Three years later his parents retired and moved to Champs Hill, leaving their son to take over the farm.

The next year he married Mary Capper. When they moved to Champs Hill in 1986, the storm of the next year allowed them to create a new garden.

Interested in justice, David was a magistrate in Arundel for 26 years and held various roles at Ford Prison.

He also ran the Sussex Association for the Rehabilitation of Offenders, now known as Change, Grow, Live.

“I would like to pay tribute to his commitment to removing barriers and creating opportunities for people stigmatised by the criminal justice system,” said charity chief Mike Pringle.

David’s health deteriorated over the past five years, leaving him unable to easily take part in goings-on at Champs Hill.
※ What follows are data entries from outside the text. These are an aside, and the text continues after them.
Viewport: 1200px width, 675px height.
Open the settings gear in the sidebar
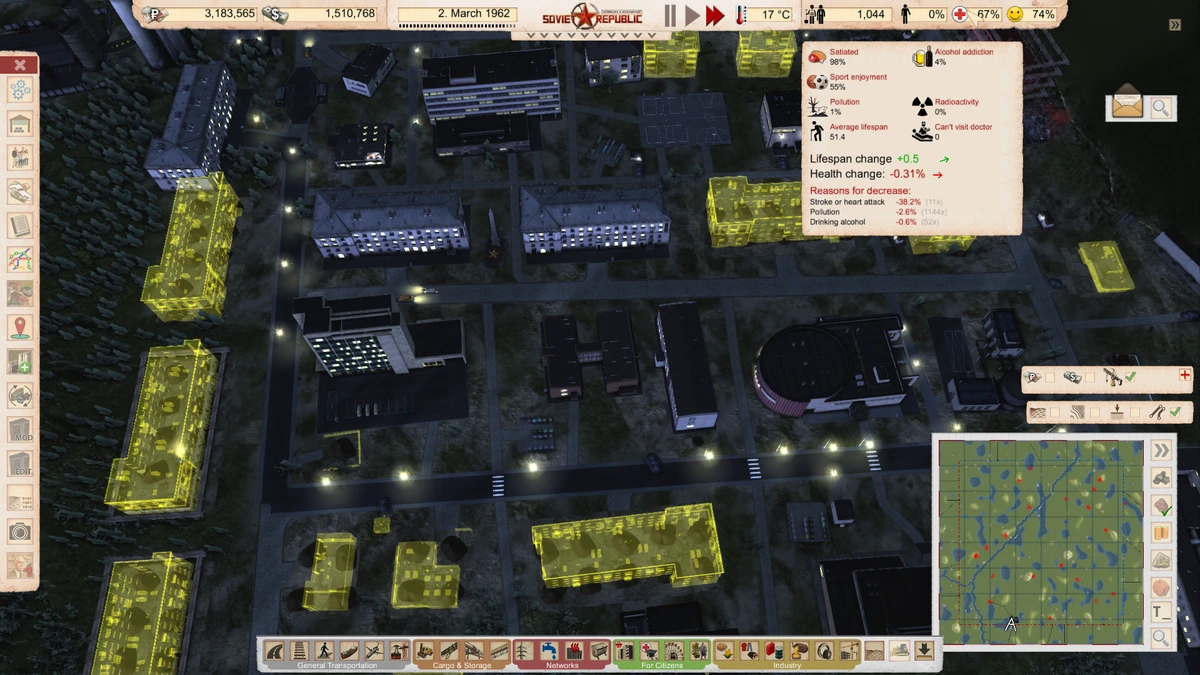tap(20, 90)
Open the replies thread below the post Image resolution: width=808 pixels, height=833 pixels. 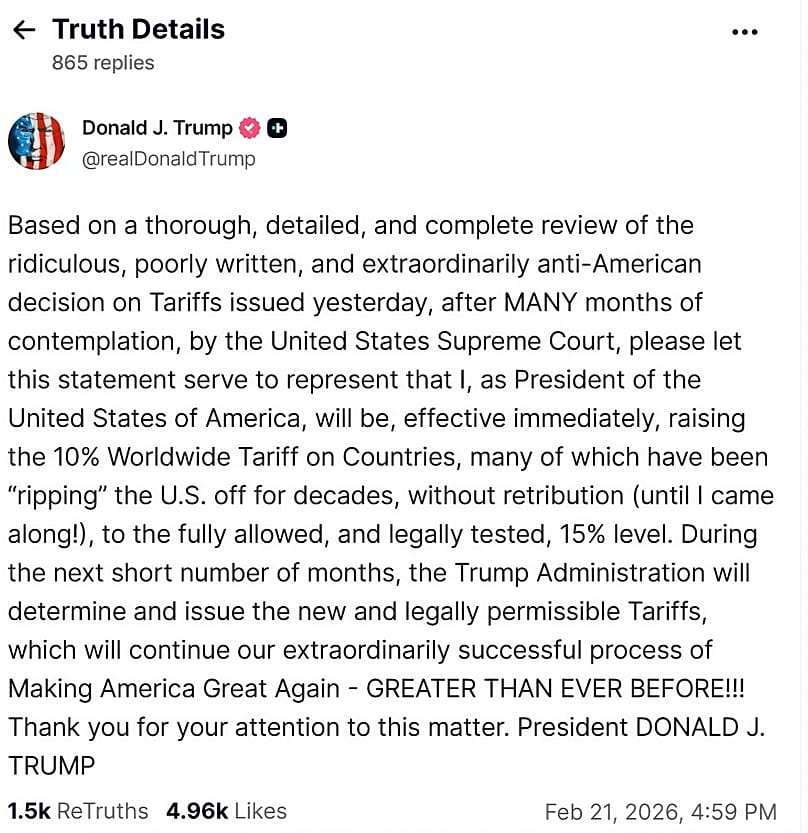pyautogui.click(x=103, y=62)
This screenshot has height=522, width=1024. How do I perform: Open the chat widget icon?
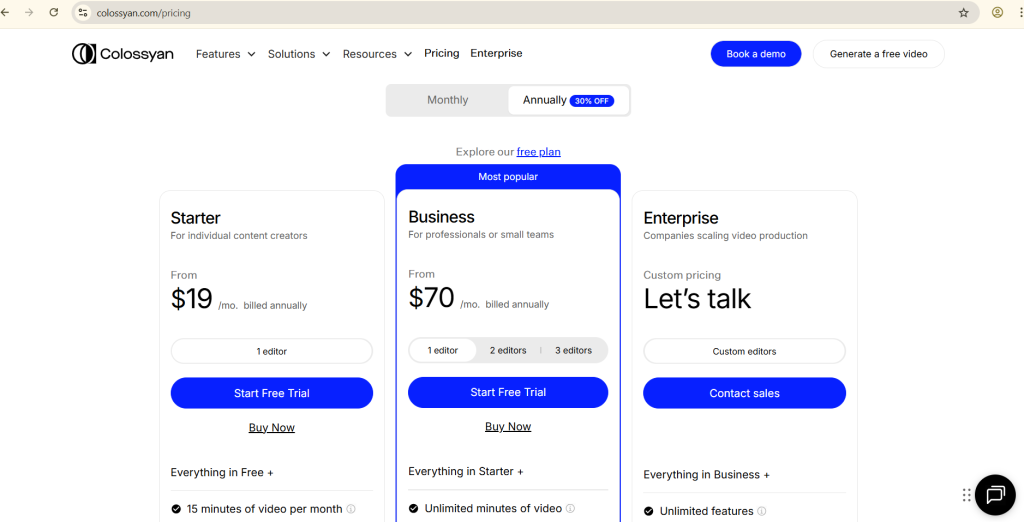pyautogui.click(x=995, y=494)
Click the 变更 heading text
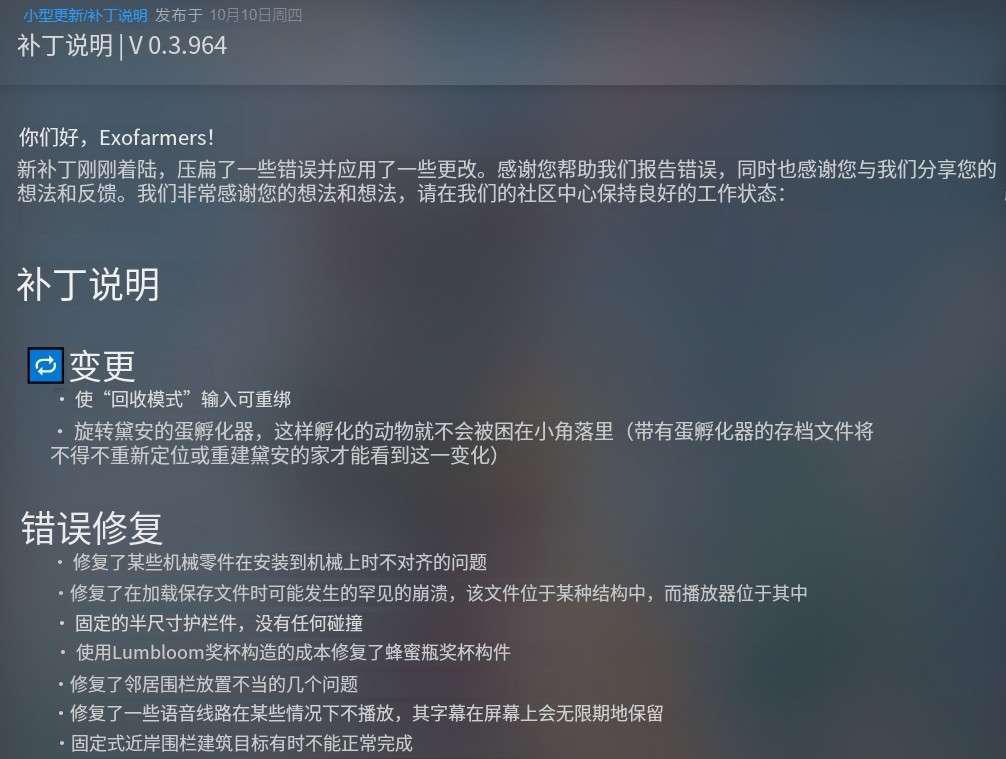 click(x=102, y=366)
But his humour and generosity never faded, according to a statement by the Bowerman Charitable Trust.

“His humour and intelligence was very much to the fore, as well as a continued generous spirit,” it said.

David died peacefully at his home on June 25 surrounded by his family.

He is survived by wife Mary, daughters Janet Taylor, Kate Bowerman, and Anna Downham, and seven grandchildren.